Task set
- a) Please list every person, publication, or agency that the passage on end-of-life Medicare costs cites as a source.
- b) Extend the passage on end-of-life Medicare costs, picking up after its final sentence.

Page extract
⟨
Dying in America is expensive. It's expensive for families experiencing death, whose out-of-pocket expenses in the last year of life run in the thousands, or tens of thousands, of dollars. It's even more expensive for taxpayers, who bear most of the Medicare cost in the last year of life. As Atul Gawande writes in a beautiful, painful, provocative New Yorker essay, the hardest question to ask -- How do you want to die? -- is also one of the most important questions in health care policy.
For families, the decisions we make about our loved ones when hope is gone feels as far away from federal budgeting as you can get. But step back, and you see the relationship is intimate. Our long term budget crisis is mostly a Medicare crisis. And 25 percent of Medicare spending goes to the five percent of Medicare patients in the last year of life.
The difficult thing about debating Medicare in public is that we're a victim of our own success. Half of Medicare's runaway costs in the next three decades comes from increased longevity, according to the CBO. Longer lives is a good thing. The other half comes from "medical inflation," which means we're spending more to access our impressive fleet of medical equipment and services. Every year, we're coming up with new machines and procedures that increase our health. Better medical technology is also a good thing. But these two good things have a side effect: they threaten to grow US debt beyond anything this country has ever experienced.
⟩
Saved entries
⟨
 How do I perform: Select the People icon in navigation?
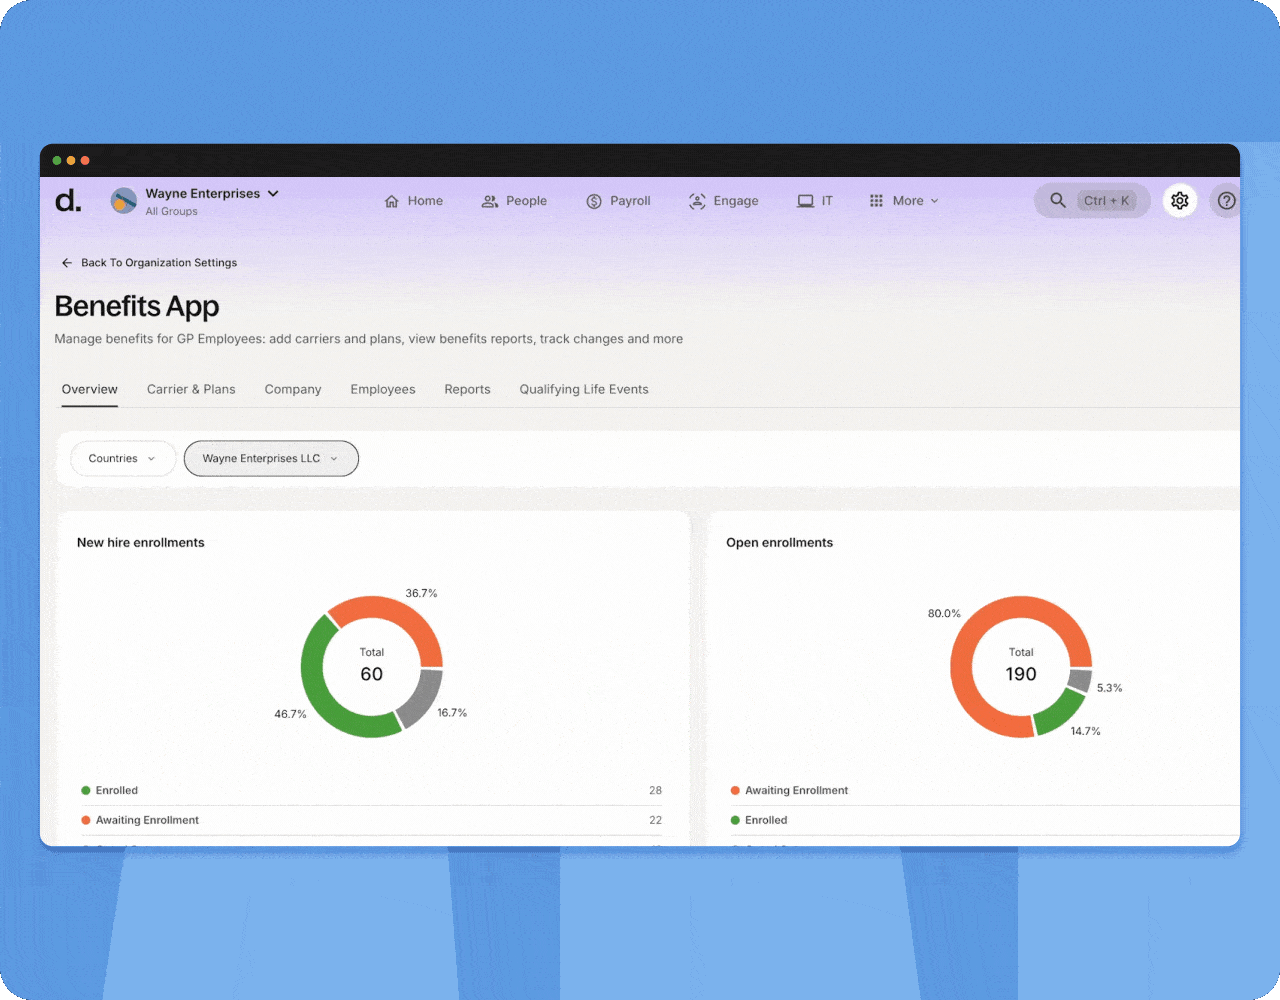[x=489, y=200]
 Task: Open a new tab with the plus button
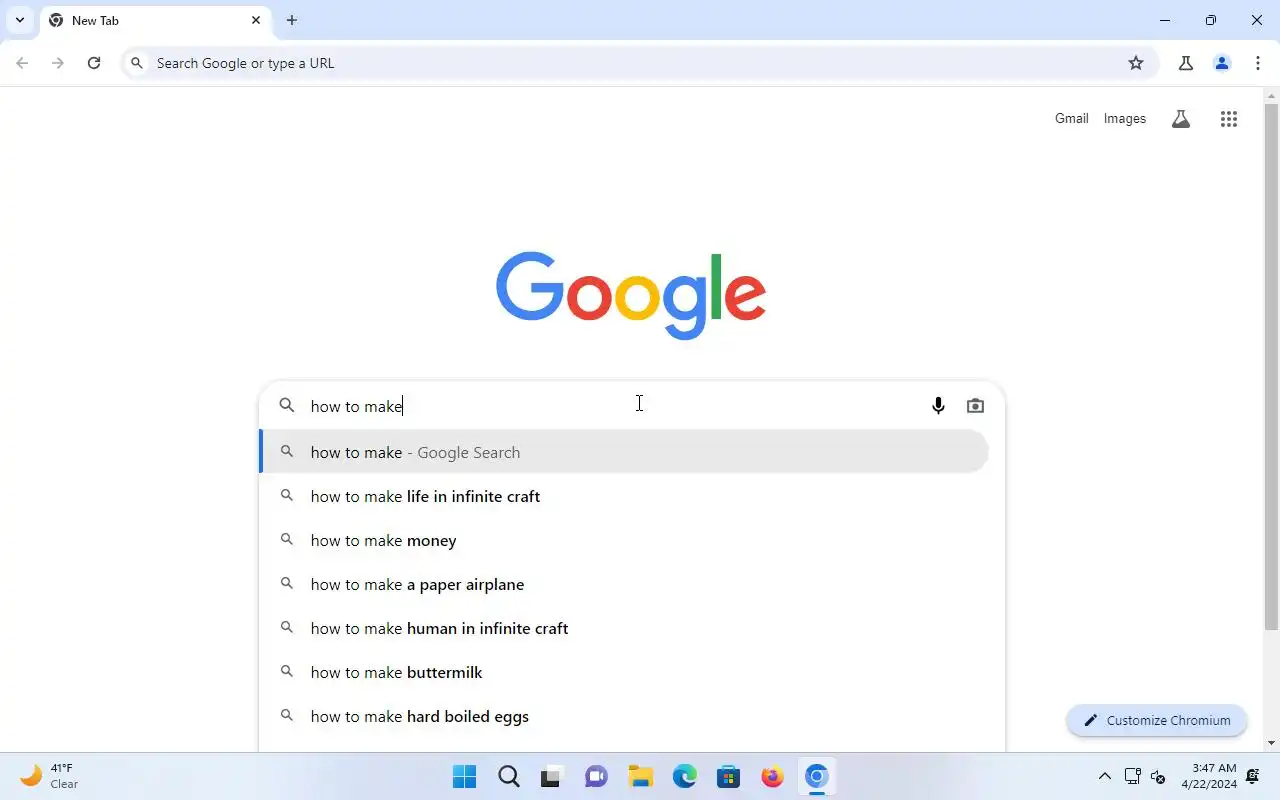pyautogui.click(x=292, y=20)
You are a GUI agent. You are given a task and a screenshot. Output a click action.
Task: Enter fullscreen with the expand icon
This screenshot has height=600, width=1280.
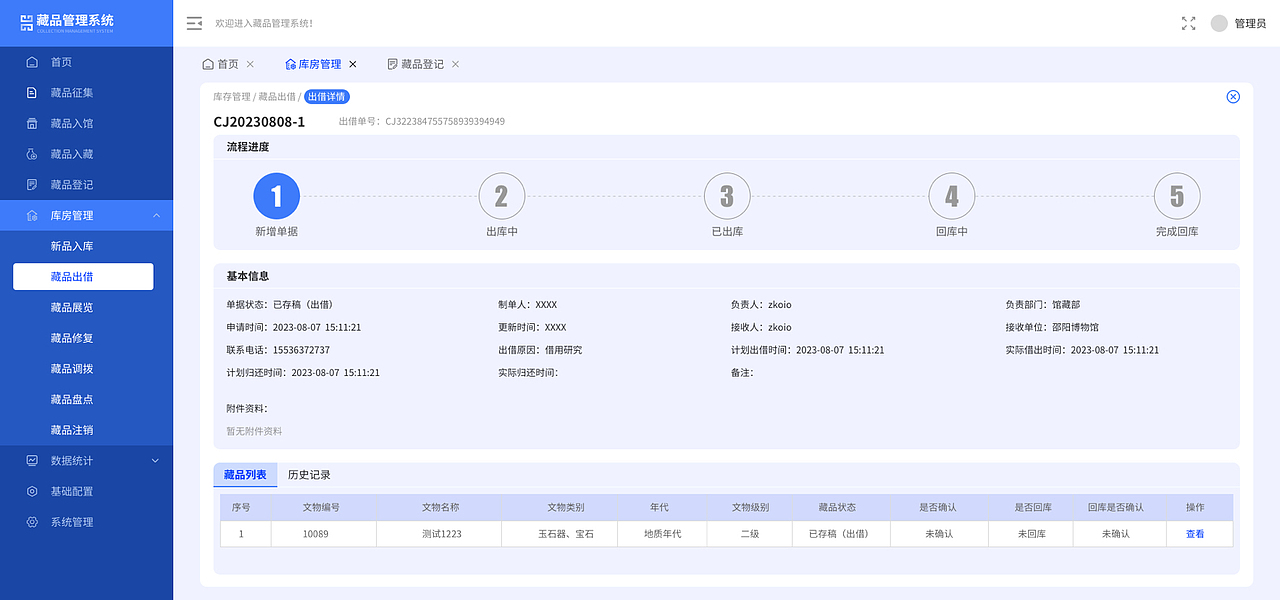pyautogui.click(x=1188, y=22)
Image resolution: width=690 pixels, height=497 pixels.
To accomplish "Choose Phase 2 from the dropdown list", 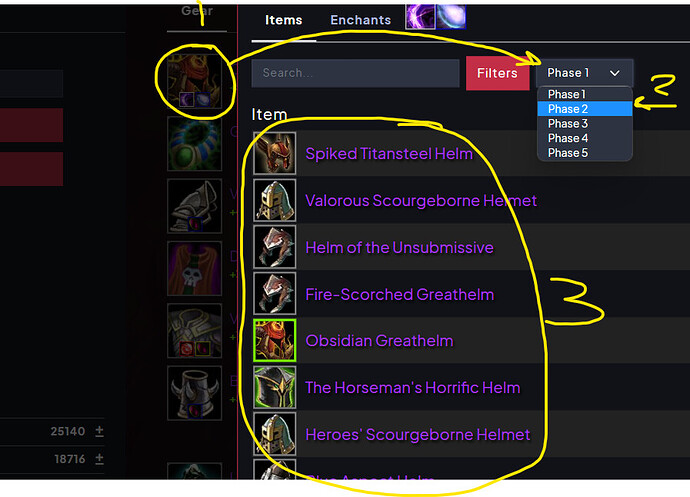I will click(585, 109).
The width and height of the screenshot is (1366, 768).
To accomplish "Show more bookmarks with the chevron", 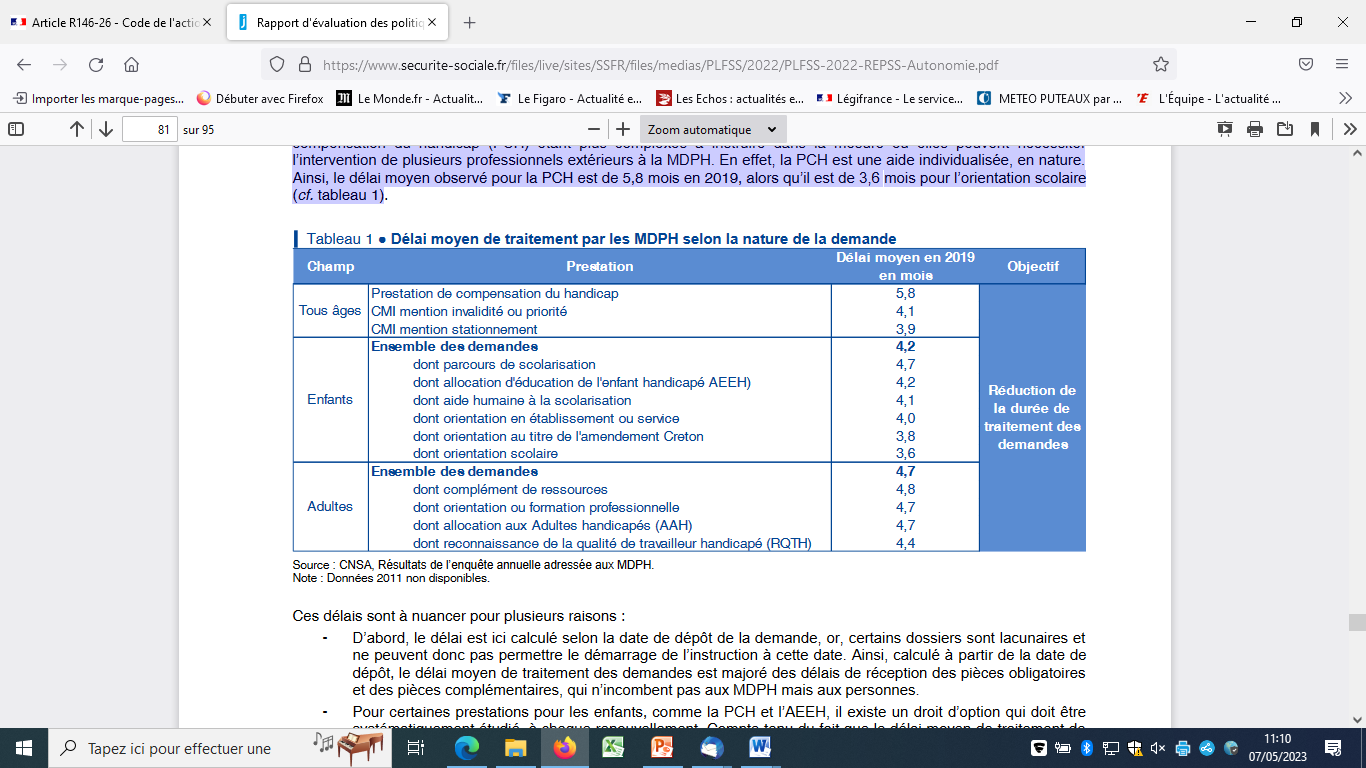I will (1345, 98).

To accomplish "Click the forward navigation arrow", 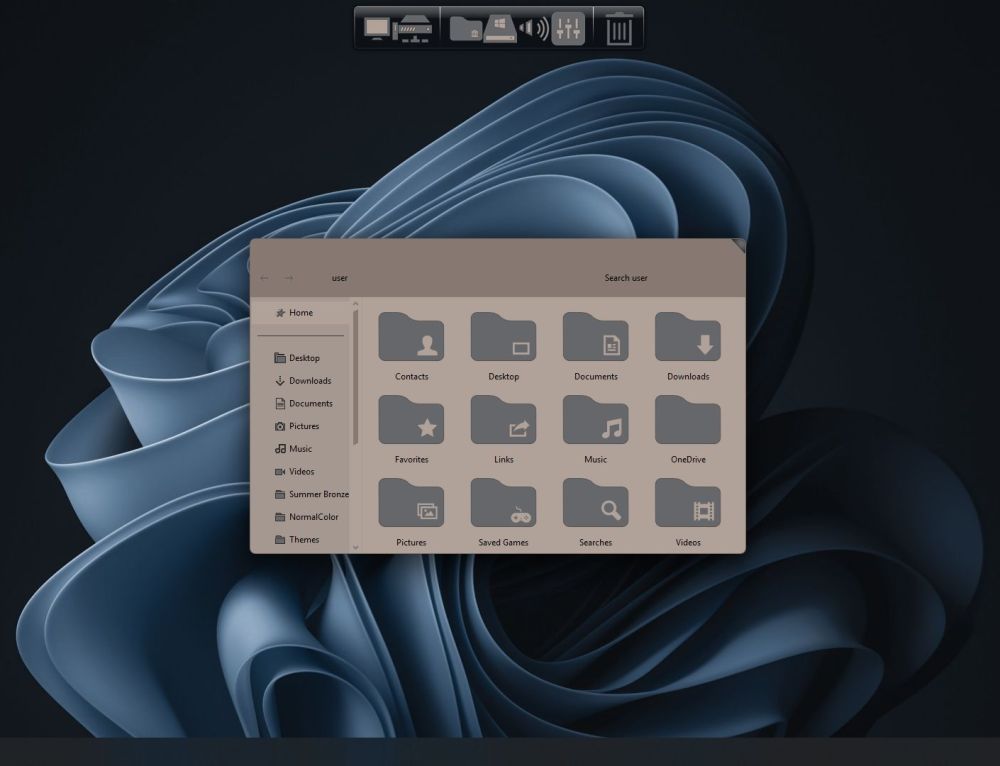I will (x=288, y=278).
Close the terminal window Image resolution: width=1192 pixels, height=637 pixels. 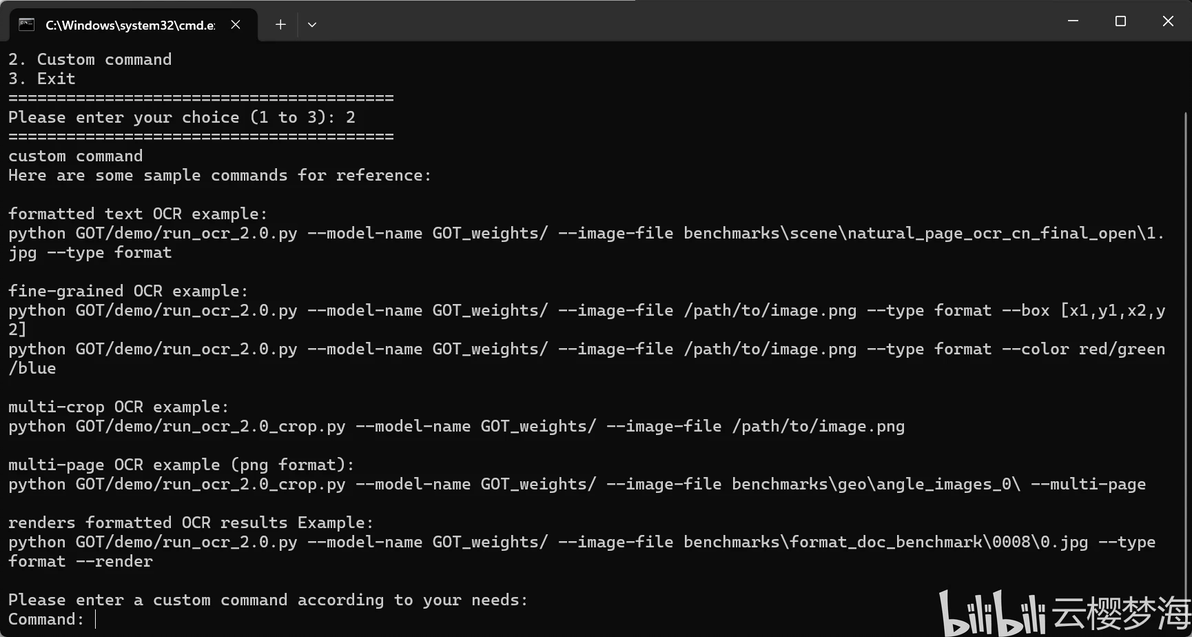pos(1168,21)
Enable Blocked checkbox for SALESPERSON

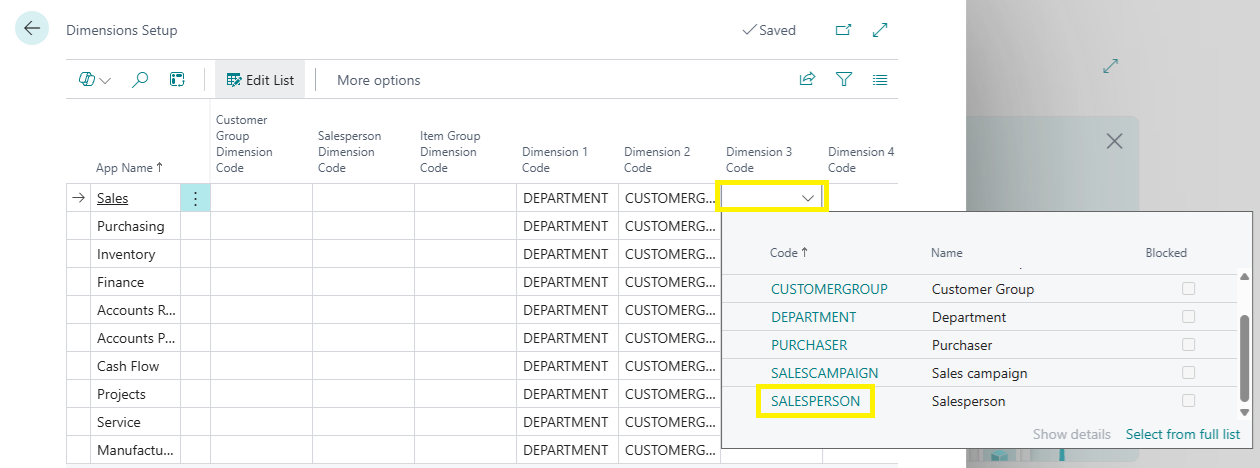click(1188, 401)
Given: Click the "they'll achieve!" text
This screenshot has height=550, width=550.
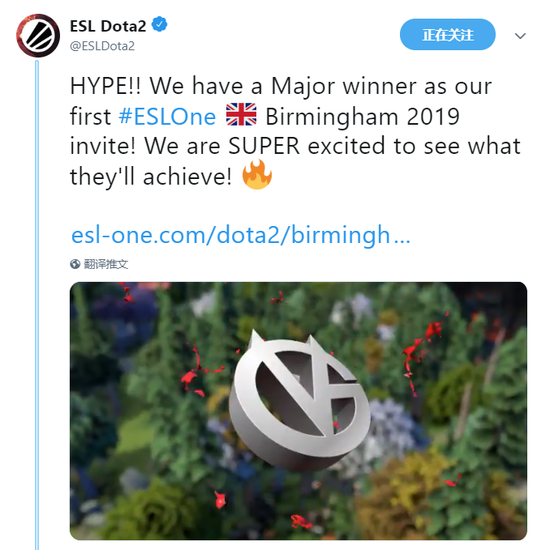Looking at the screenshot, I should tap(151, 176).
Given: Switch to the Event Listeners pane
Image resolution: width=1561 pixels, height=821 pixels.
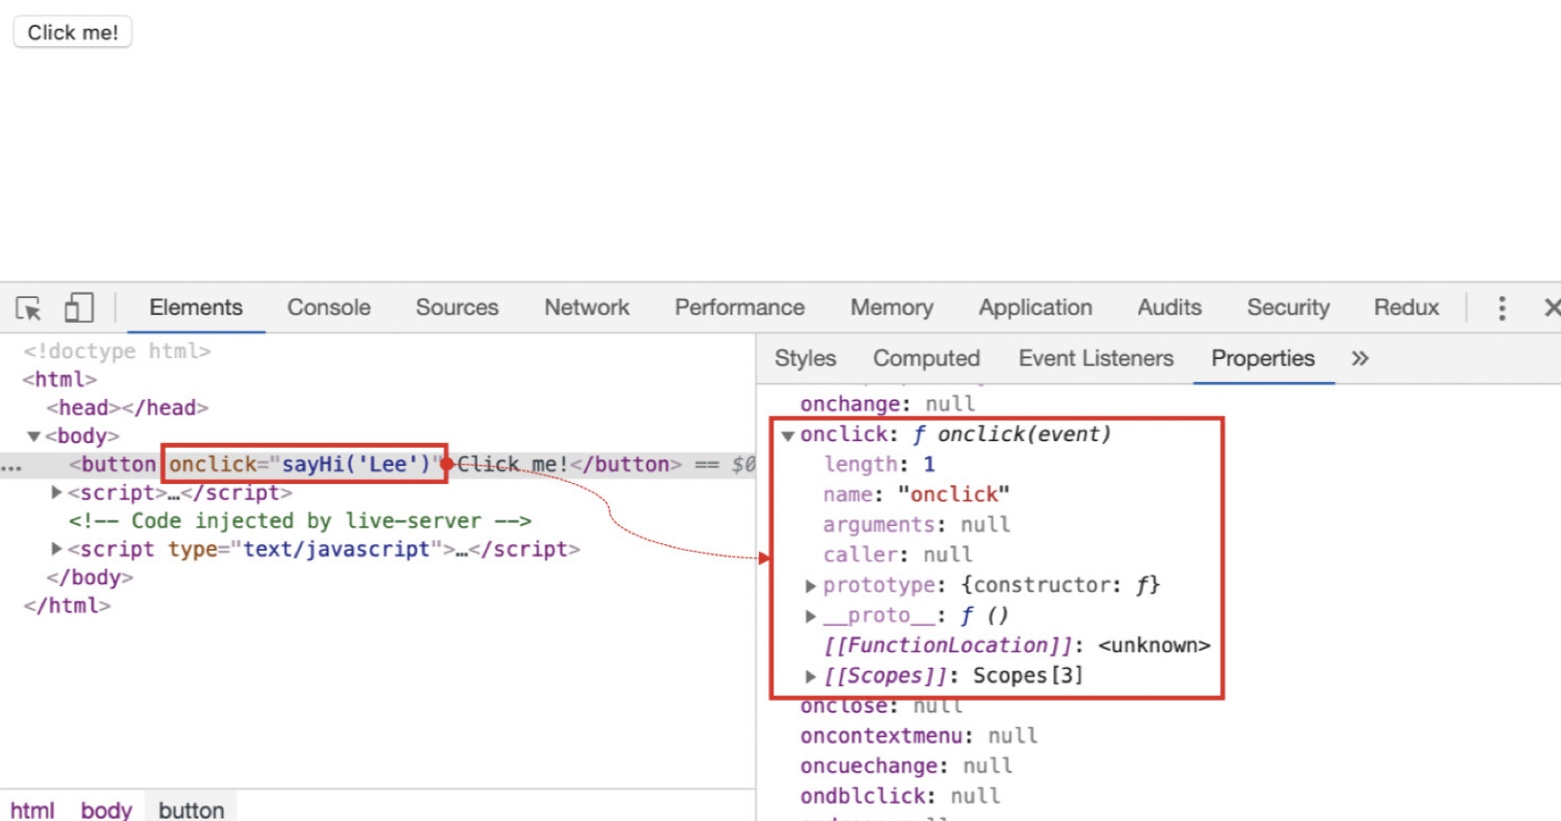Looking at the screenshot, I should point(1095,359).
⟩
Expected results
- a) Atul Gawande, The New Yorker, the CBO

- b)
Nothing sums up our ability to employ expensive technology in the
pursuit of incremental increases in longevity like end-of-life care.
Gawande's piece is too rich to sum up in a pull quote, but this part is
Our medical system is excellent at trying to stave off death with eight-thousand-dollar-a-month chemotherapy, three-thousand-dollar-a-day intensive care, five-thousand-dollar-an-hour surgery. But, ultimately, death comes, and no one is good at knowing when to stop.
"Knowing when to stop." It is an issue too wrought with emotion to analyze with a clutch of long-term spending charts and Medicare surveys (see: "death panels"). It is also too
important to long-term spending and Medicare solvency to ignore.
Gawande says he finds hope in hospice care. I don't know enough about
the topic to corroborate or question his findings. You should read the
full story. The big idea to remember is that "How do Americans want to die?" is a sad and inevitable
question, not only for every family, but for the country, as well.